ASSIGNMENT: When the line with "Instruction: Toggle the" comes up, set it down and every later line to the end of the data, exactly and without pictures.

Stored items:

========================================================================

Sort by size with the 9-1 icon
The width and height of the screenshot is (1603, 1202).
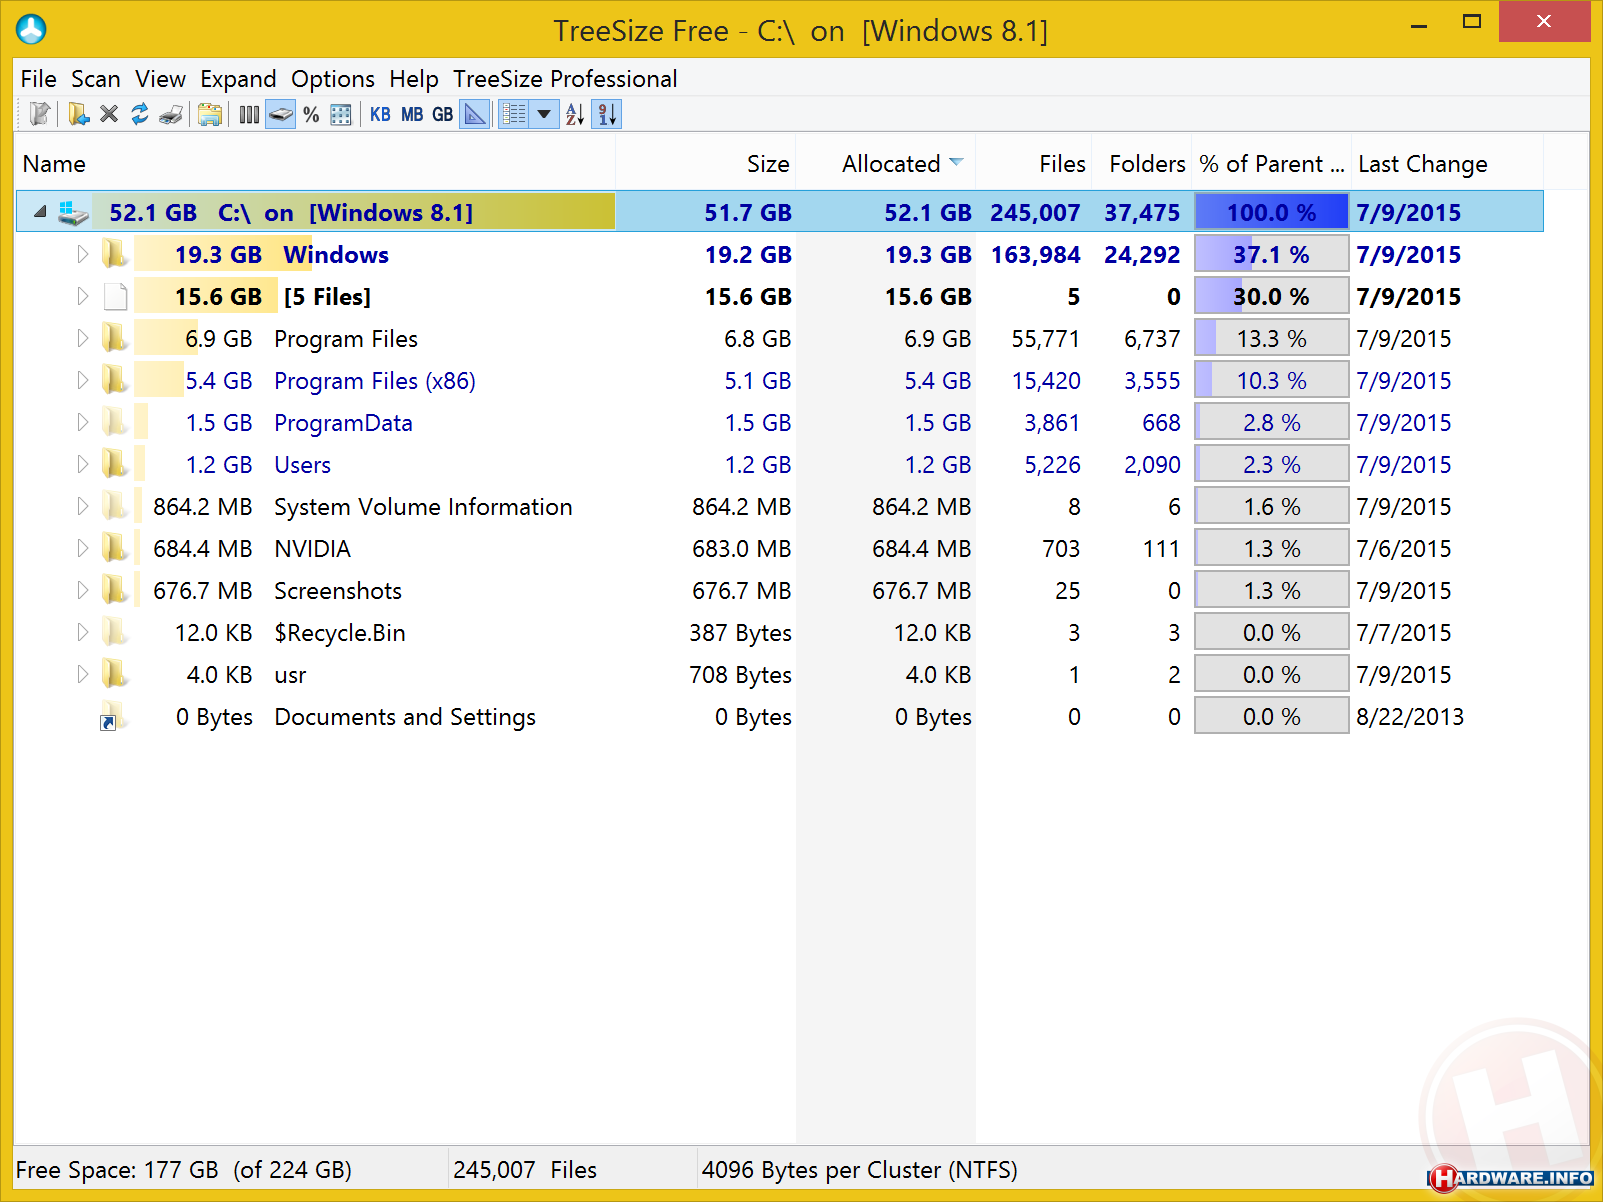point(607,115)
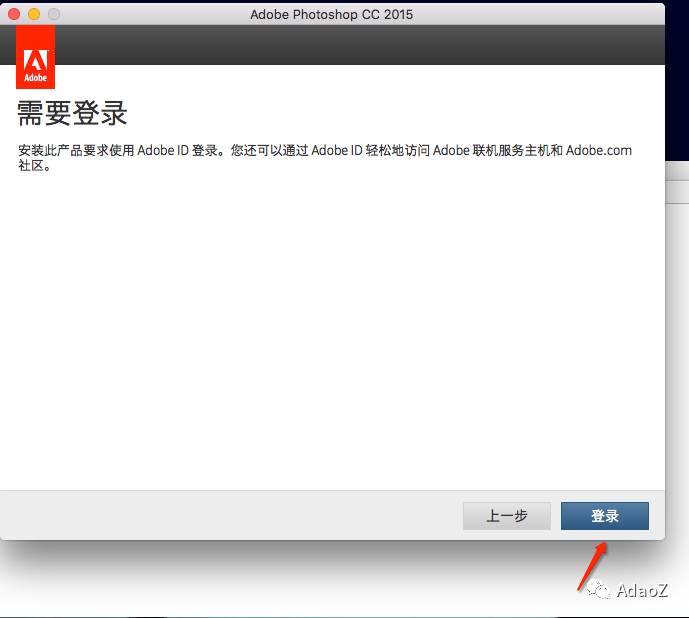Focus the background window on the right edge
Viewport: 689px width, 618px height.
676,350
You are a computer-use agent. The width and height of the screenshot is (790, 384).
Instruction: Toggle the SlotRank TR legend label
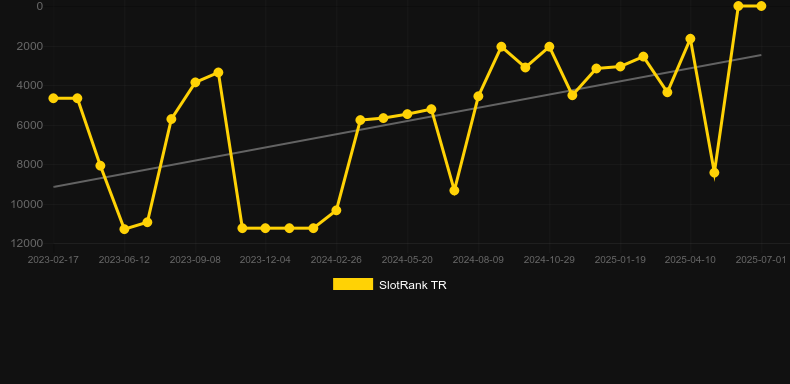click(x=413, y=285)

========================================================================

RESULT:
Instruction: Toggle the SlotRank TR legend label
click(x=413, y=285)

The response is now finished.